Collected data
+++

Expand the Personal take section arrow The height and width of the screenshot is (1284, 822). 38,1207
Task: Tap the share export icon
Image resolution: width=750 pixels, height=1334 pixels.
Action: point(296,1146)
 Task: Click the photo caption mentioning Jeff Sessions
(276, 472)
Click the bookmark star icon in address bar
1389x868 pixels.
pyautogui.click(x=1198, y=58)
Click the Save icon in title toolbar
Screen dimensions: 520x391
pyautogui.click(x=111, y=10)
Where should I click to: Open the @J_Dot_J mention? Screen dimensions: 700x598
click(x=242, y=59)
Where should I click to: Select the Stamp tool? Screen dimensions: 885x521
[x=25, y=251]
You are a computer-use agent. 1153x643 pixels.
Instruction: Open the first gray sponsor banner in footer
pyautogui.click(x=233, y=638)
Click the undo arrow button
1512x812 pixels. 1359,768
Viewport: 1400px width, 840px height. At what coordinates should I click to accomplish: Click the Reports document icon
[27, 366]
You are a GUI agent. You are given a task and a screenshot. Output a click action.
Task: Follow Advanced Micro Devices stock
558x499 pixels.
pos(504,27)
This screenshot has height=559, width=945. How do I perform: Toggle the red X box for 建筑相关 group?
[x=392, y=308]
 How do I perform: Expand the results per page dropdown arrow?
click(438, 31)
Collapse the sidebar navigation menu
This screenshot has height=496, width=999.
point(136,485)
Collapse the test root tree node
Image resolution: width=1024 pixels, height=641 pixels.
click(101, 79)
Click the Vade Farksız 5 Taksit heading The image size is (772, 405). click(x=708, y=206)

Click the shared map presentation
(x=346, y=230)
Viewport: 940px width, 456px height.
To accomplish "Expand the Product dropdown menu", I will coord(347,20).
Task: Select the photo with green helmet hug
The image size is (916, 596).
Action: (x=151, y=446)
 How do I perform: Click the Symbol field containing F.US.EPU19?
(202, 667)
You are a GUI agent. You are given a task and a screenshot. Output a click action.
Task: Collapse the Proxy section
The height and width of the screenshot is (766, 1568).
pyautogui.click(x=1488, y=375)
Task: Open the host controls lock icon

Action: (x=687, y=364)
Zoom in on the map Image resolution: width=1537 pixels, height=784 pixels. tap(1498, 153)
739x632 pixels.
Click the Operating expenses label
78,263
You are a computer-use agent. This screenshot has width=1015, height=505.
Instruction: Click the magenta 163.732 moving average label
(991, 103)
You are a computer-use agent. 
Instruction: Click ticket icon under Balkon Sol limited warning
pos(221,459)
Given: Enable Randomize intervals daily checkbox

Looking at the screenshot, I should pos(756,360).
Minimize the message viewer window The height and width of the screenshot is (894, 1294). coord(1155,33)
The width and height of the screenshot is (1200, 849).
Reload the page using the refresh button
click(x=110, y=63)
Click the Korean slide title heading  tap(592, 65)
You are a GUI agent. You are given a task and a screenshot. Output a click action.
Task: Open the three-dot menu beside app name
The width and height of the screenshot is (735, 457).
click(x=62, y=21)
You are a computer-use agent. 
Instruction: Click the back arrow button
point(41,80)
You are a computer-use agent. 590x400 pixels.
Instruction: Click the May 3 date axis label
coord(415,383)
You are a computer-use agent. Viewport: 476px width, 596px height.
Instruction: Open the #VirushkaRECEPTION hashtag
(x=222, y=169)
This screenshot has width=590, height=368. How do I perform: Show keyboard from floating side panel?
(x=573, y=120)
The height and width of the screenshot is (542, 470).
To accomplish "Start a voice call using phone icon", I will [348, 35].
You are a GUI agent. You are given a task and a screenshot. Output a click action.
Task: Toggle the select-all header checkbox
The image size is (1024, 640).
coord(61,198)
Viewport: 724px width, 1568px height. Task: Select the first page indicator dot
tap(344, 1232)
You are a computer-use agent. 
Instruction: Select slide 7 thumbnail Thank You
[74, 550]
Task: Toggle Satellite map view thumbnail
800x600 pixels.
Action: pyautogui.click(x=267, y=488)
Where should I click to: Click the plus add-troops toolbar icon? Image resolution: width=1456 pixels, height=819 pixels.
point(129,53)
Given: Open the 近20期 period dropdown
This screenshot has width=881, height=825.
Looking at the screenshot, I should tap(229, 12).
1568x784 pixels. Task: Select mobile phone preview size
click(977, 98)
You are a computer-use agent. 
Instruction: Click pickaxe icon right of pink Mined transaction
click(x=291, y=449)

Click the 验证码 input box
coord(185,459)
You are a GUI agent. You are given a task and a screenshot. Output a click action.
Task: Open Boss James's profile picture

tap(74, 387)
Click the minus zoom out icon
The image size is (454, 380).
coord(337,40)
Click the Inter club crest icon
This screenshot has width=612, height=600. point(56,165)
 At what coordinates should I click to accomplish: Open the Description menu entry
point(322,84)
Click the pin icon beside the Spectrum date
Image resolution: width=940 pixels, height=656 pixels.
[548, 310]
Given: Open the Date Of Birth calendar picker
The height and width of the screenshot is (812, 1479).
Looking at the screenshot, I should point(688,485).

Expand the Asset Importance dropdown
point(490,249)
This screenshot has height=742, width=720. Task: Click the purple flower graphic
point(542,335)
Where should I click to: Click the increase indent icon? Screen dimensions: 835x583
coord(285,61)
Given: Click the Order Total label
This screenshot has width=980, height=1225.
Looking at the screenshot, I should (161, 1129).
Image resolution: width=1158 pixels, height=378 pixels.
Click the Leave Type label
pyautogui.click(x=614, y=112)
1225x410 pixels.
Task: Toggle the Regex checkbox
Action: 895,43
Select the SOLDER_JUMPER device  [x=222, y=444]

+++

## Task statement
What lines of the data contain the string "section"? List them.

## Response
Expand the Personal take section arrow The height and width of the screenshot is (1284, 822). 38,1207
Task: Collapse the Proxy section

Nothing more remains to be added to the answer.